(Records drawn from a dataset)
--- START ---
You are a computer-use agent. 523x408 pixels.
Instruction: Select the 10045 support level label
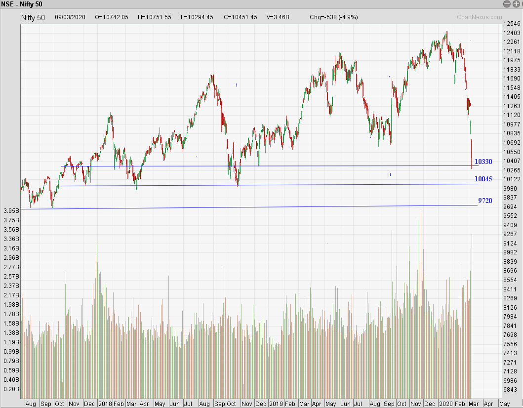click(483, 179)
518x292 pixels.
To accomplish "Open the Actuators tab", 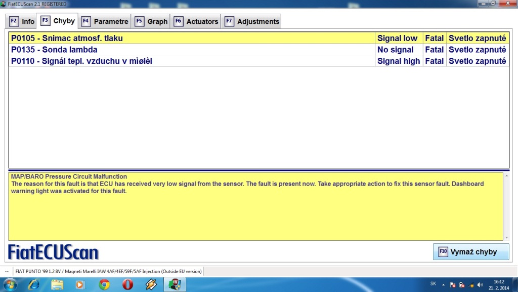I will point(196,21).

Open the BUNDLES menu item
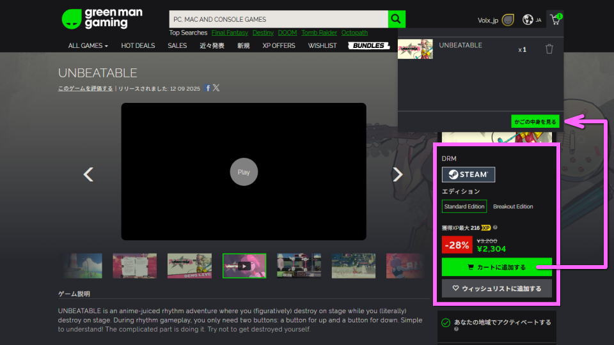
--- END ---
:: What the task requires ::
Please state how many lines in the entries above include the string "pixels", and write only that number.

:: Solved problem ::
2